法人版の事業承継税制は少し前にアイドルグループ運営会社の亡くなった代表者が適用していたことで注目を浴びました。

実は個人版の事業承継税制もあるのですがこちらの注意点をお伝えします。

目次

個人版事業承継税制の概要

個人版の事業承継税制ということですので、適用できるのは事業をしている個人となります。

青色申告などの要件もありますが、個人事業での資産について適用できる、というざっくりとした理解でまずは大丈夫です。

適用できる資産としては、土地(借地権含む)、建物、減価償却資産です。

これらについて事業をしている人、事業を引き継ぐ人、それぞれの適用の要件を満たして相続または贈与をした場合に適用ができます。

あくまで納税の猶予が先で、後継者の死亡等があった時に免除される、というのが基本です。

## [提示資料]
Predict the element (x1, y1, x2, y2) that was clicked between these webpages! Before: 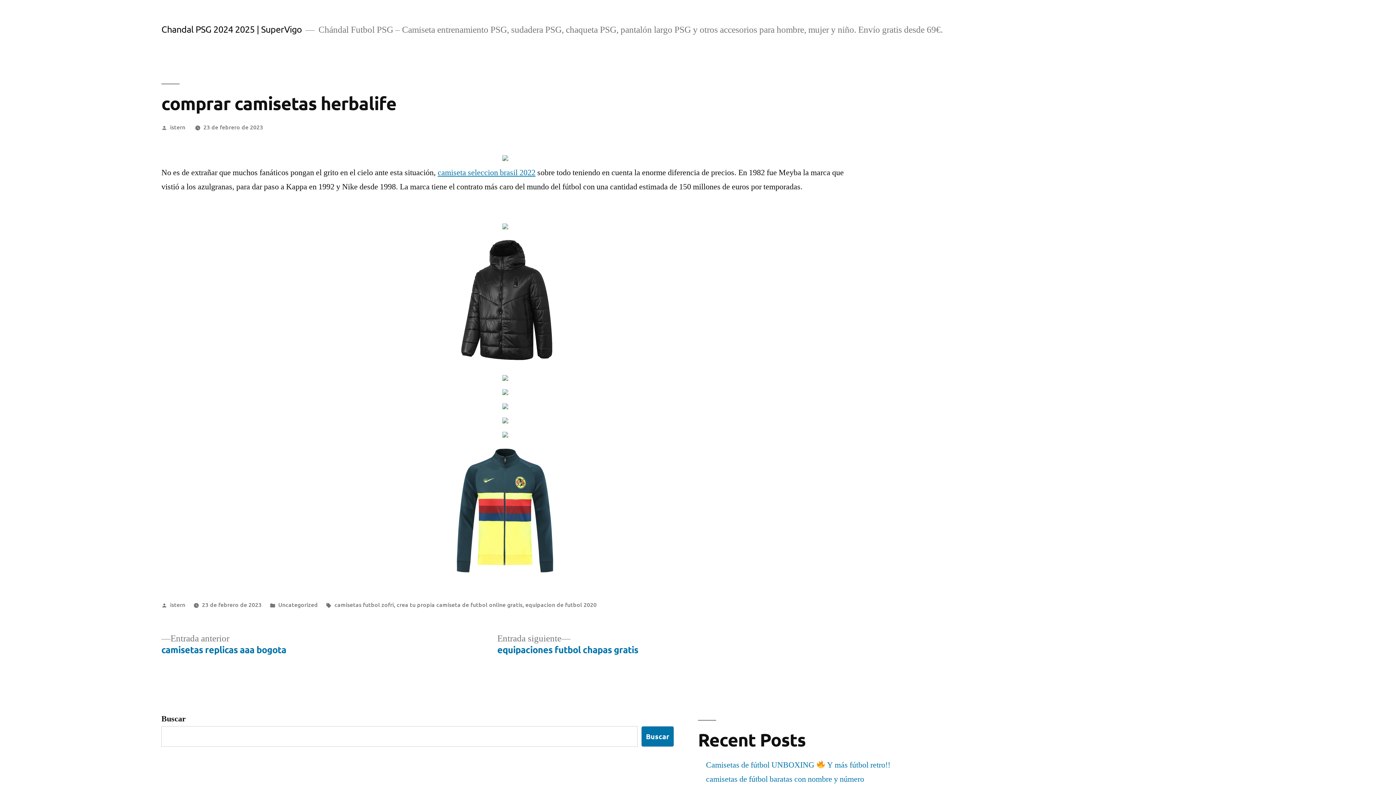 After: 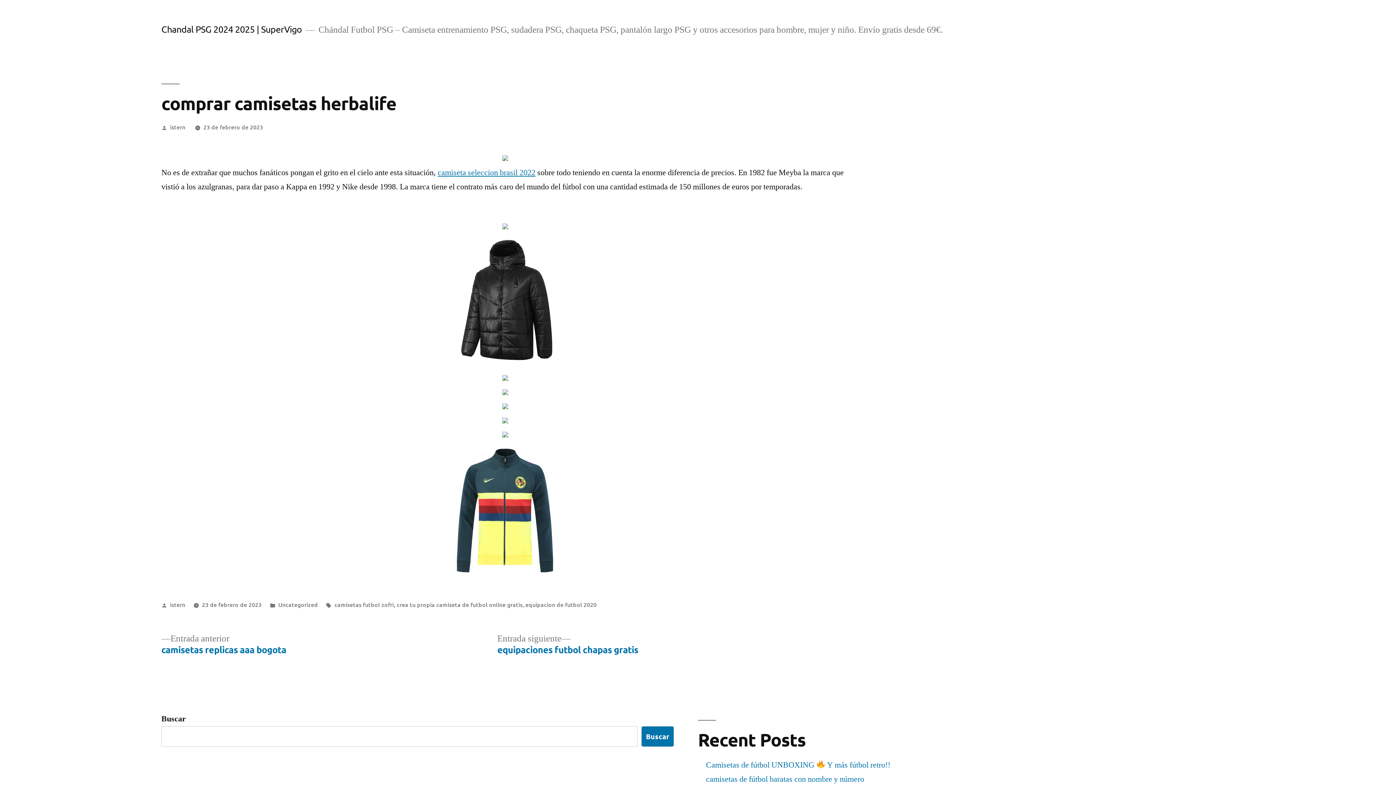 Action: bbox: (202, 600, 261, 608) label: 23 de febrero de 2023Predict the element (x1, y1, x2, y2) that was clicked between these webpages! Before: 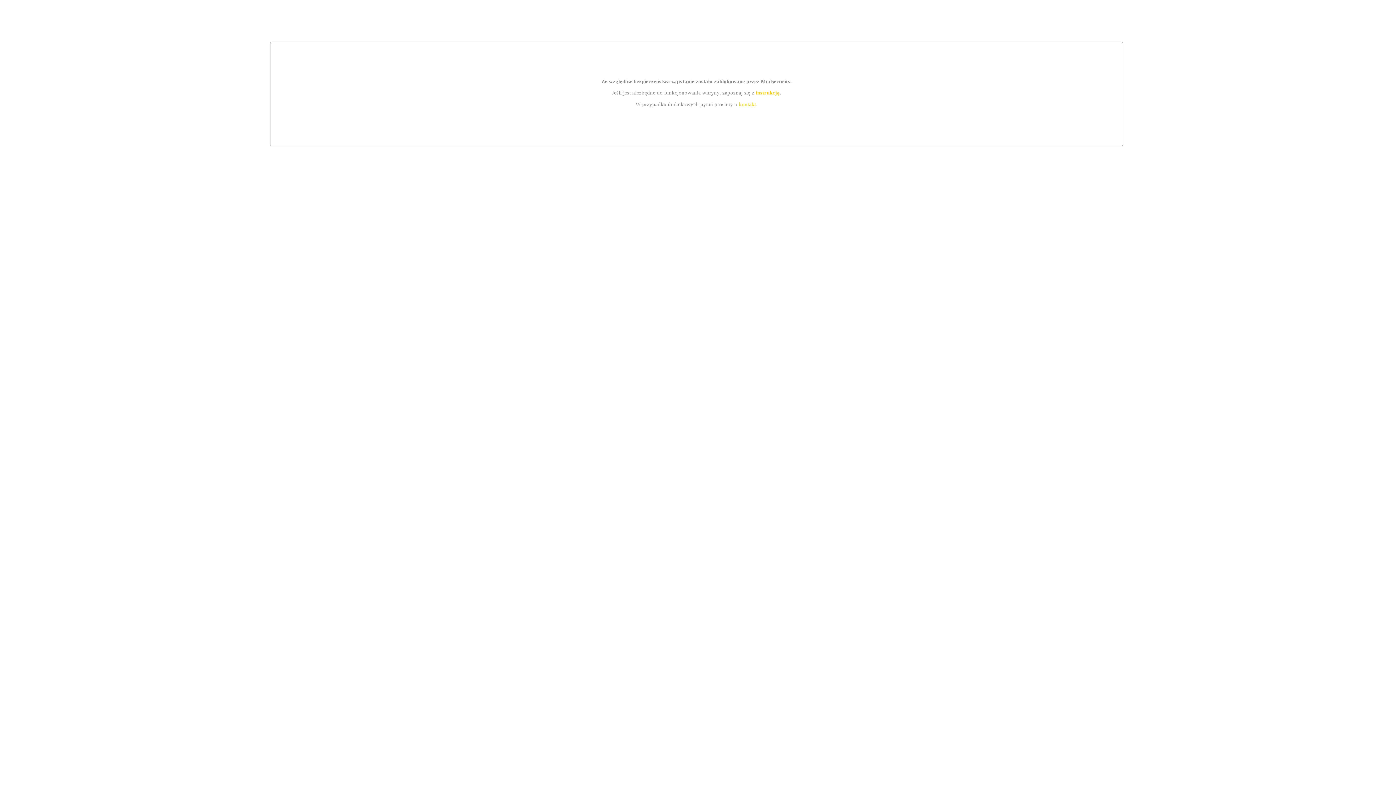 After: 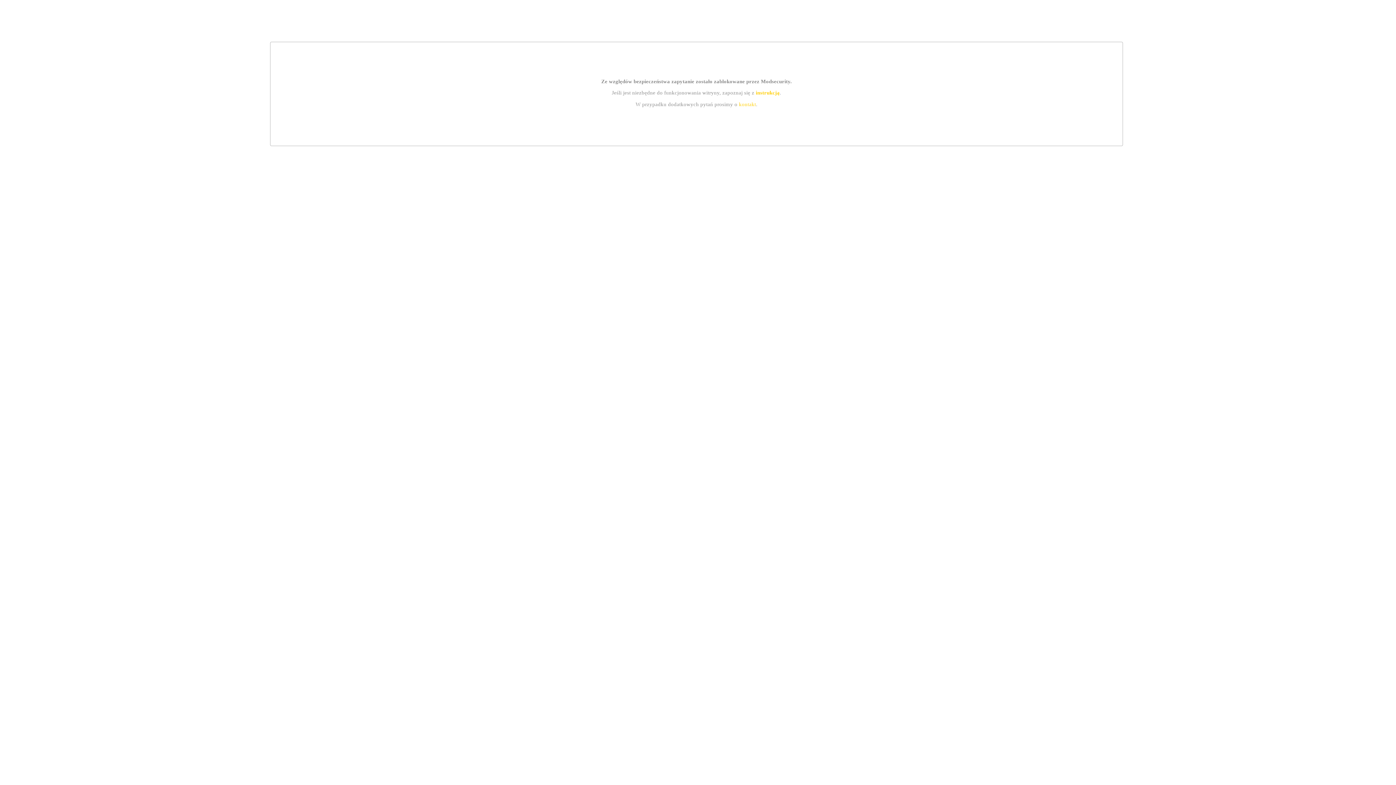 Action: bbox: (755, 89, 779, 95) label: instrukcjąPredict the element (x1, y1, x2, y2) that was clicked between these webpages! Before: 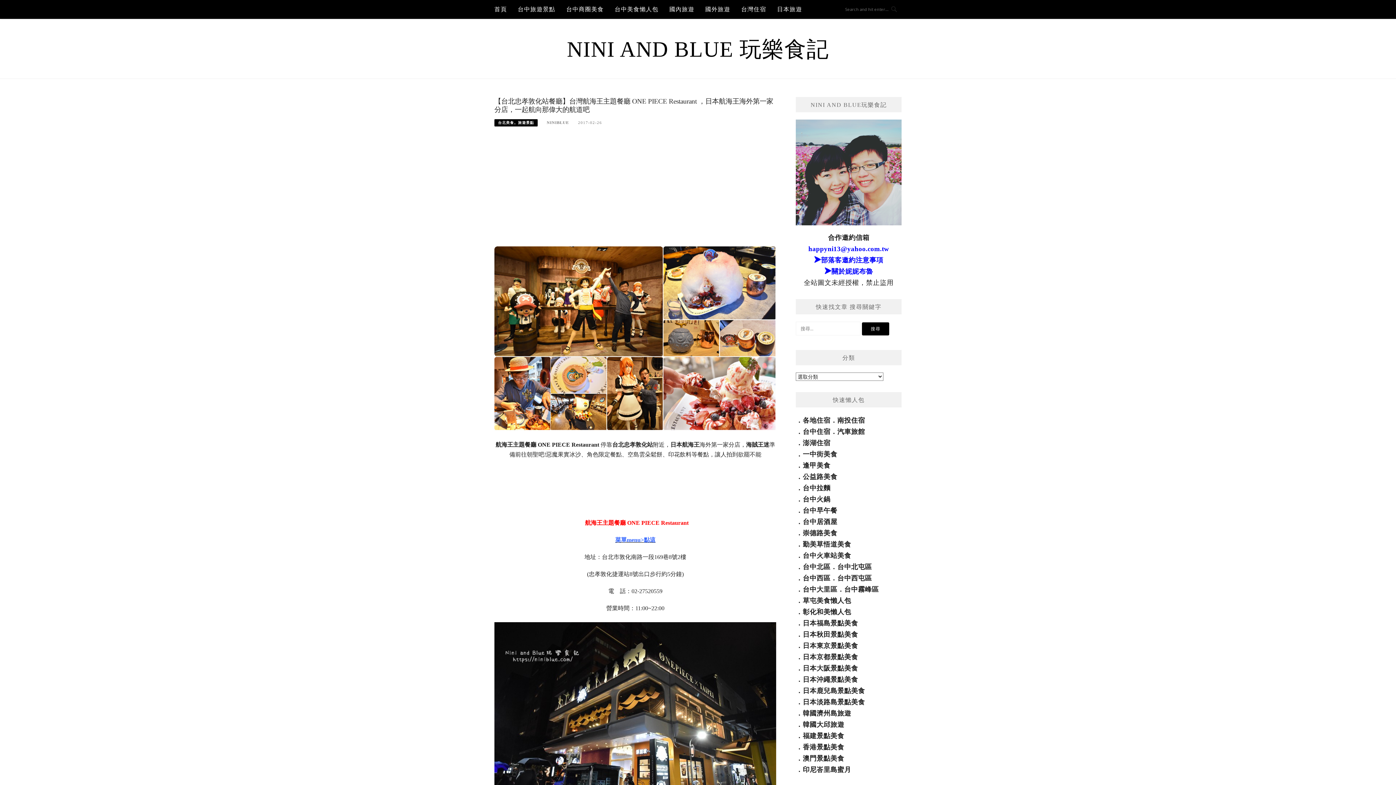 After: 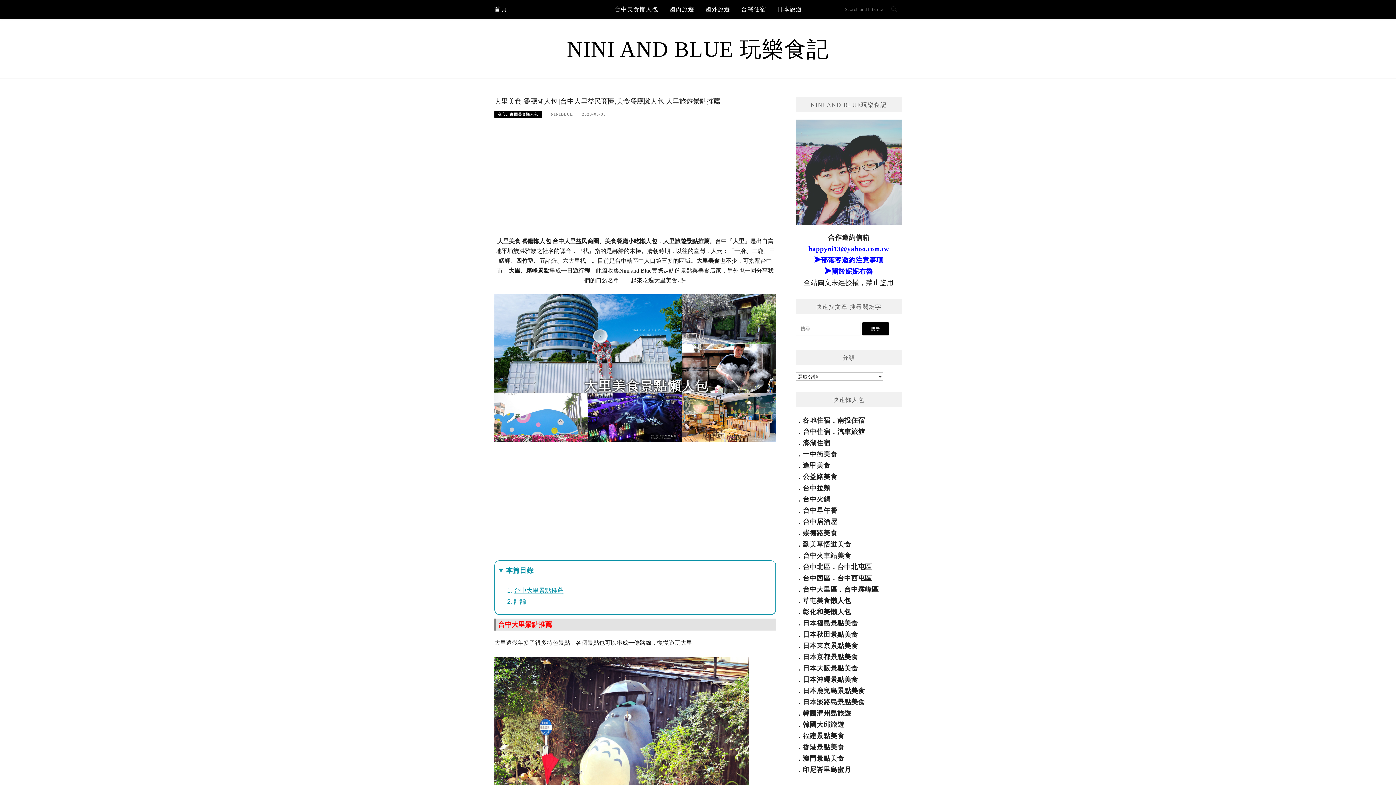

## [記述課題 1]
個人版事業承継税制について述べた本文の内容を、二文で要約しなさい。
## [記述課題 2]
個人版事業承継税制についての本文を、最後の文に続けて書き継ぎなさい。

## [解答例 1]
個人版の事業承継税制は事業をしている個人が使える制度で、土地(借地権を含む)、建物、減価償却資産について、事業をしている人と事業を引き継ぐ人がそれぞれの要件を満たして相続または贈与をした場合に適用できる。その基本は、まず納税が猶予され、後継者の死亡等があった時に免除されるという仕組みである。

## [解答例 2]
納税が猶予されている間に要件を満たさなくなった場合には延滞税などと一緒に本来納めるべきだった贈与税・相続税を納めるというのは法人版の事業承継税制と同じになります。

承継計画を作る、都道府県に提出して認定を受ける、納税申告・担保提供をする、3年に一度状況報告をする、という流れです。

法人版の事業承継税制と同じく適用にあたってはかなり手間と時間がかかります。

法人版の事業承継税制ではいわゆる非上場株式の贈与や相続となりますが、これについては小規模宅地のような土地に関する特例のような相続税計算上の特例はありません。

後段でお伝えする注意点でも触れていますが適用対象財産が違うことと、土地については小規模宅地の特例との選択適用になるため個人版事業承継税制の適用の手間と比べてもそれほど税金計算上のメリットがでない、というのは言えます。

注意点

注意点がいくつかあるのでお伝えしておきます。

ひとつめが適用の期限があることです。事業承継計画の提出と実際の資産の承継のいずれも期限設定があるのでそこに間に合わせる必要があります。

この制度を受けたいと思っていてもまだタイミングじゃない(後継者の年齢等)という場合には無理をしないほうがよいです。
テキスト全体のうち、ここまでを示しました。